Spokes Projects

The National Science Foundation (NSF) has awarded $11 million to Big Data Spokes Projects and associated planning activities, and plans to invest more than $110 million in Big Data research in Fiscal Year 2017. “The BD Spokes advance the goals and regional priorities of each BD Hub, fusing the strengths of a range of institutions and investigators and applying them to problems that affect the communities and populations within their regions,” says Jim Kurose, Assistant Director of NSF for Computer and Information Science and Engineering. “We are pleased to be making this substantial investment today to accelerate the nation’s big data R&D innovation ecosystem.” Read more in this blogpost and explore the West Big Data Innovation Hub’s NSF-funded Spoke Projects below. We encourage anyone interested in participating in these community-building efforts to contact us and the teams below, and join the conversation on social media with #BDHubs. Guidance for the FY2018 Spokes Solicitation has been sent to our mailing list and posted HERE.

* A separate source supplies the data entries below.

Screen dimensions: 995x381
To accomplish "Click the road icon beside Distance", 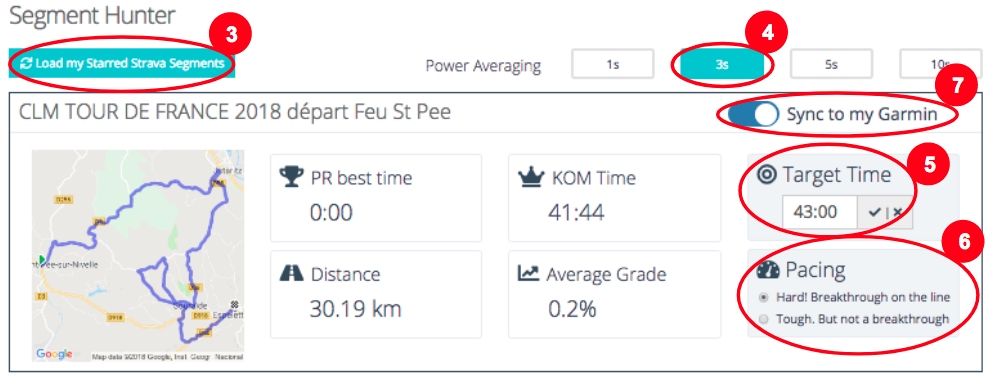I will point(291,274).
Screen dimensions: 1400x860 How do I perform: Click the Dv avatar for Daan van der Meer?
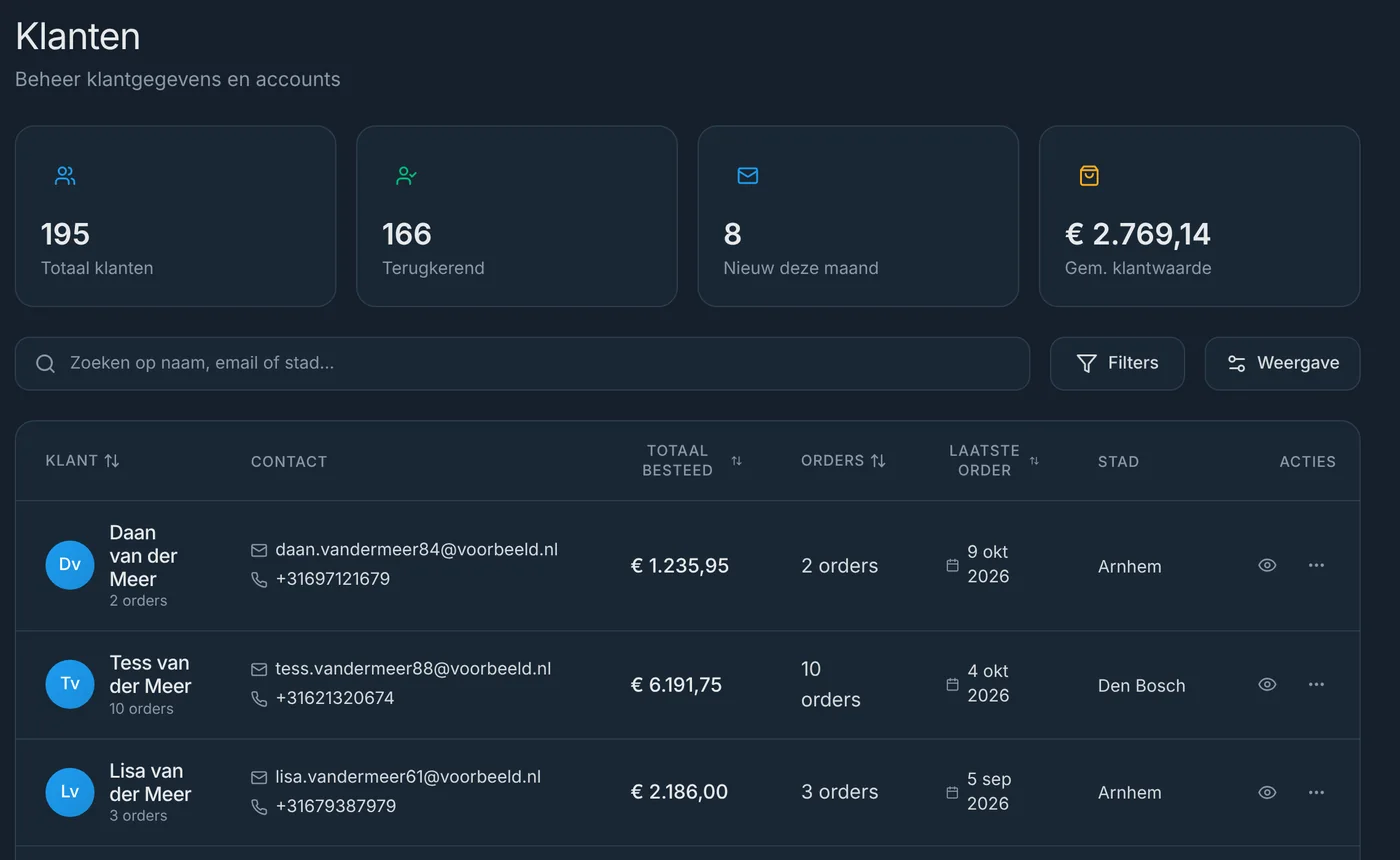point(70,565)
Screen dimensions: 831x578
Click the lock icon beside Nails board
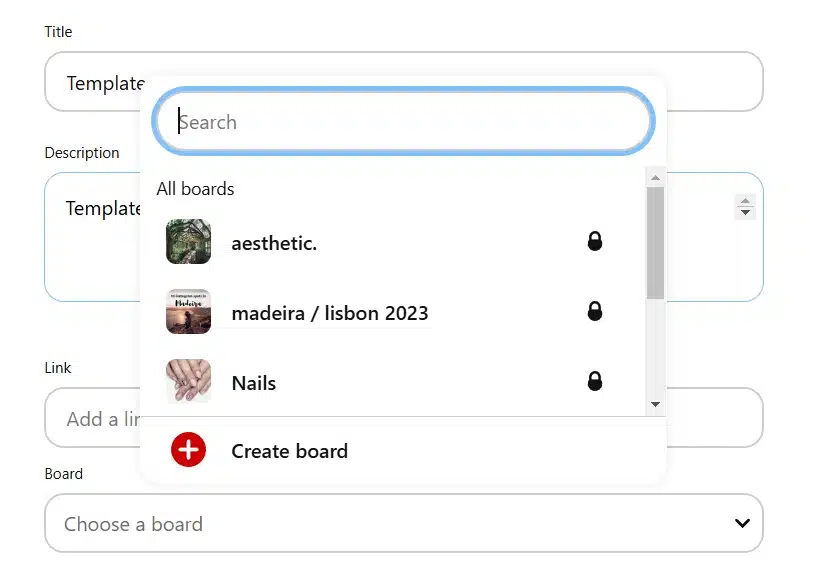(595, 381)
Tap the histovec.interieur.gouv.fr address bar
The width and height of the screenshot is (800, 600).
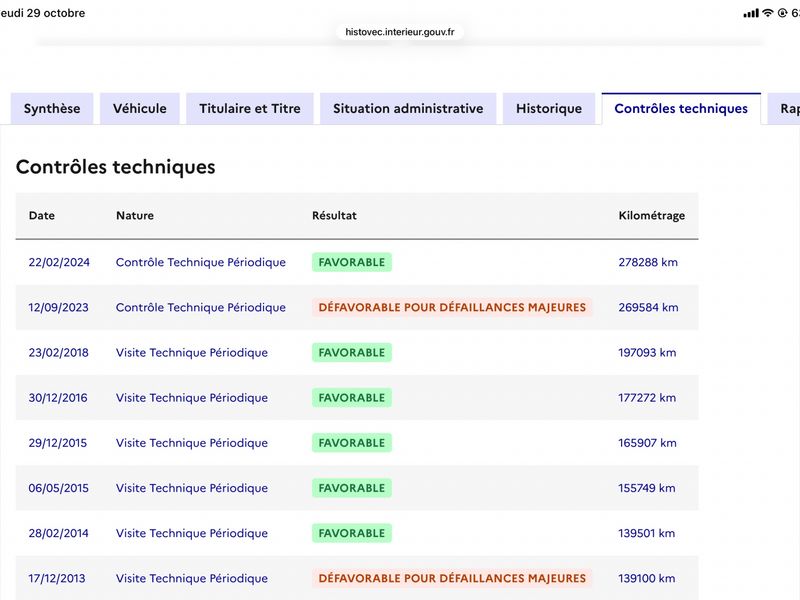(x=399, y=32)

Increasing Collaborations in Protogenomics Applications of Genetic Variations (Planning Grant)


Many well-known diseases can be caused by genetic variants that affect important protein features such as enzyme active sites. The scientific community has catalogued millions of genetic variants and thousands of protein structures. However, these two types of information are not currently linked, or easily linkable, in a manner that makes it easy to explore the relationships between variants and their structural locations. This NSF-funded Spoke Project Planning Grant will promote and facilitate interactions between experts from the genomic variant and protein structure communities, with the shared goal of developing methods for integrating these data comprehensively.


  • Eric Deutsch, Institute for Systems Biology
  • Andreas Prlic, Research Collaboratory for Structural Bioinformatics (RCSB) Protein Data Bank (PDB)

Get Involved:

  • Learn more on the project website
  • Save the Date for January 2017 in Seattle, WA: Join a workshop to discuss and plan the integration of genetic variants and protein structures. If you are interested in participating in this workshop, please contact Jennifer Dougherty for further information
  • Chat with PI Eric Deutsch during the NSF Twitter Chat Tues October 18th, 9am PT. Follow @westbigdatahub and #BDHubs to participate

Big Data & Criminal Justice in the Western United States (Planning Grant)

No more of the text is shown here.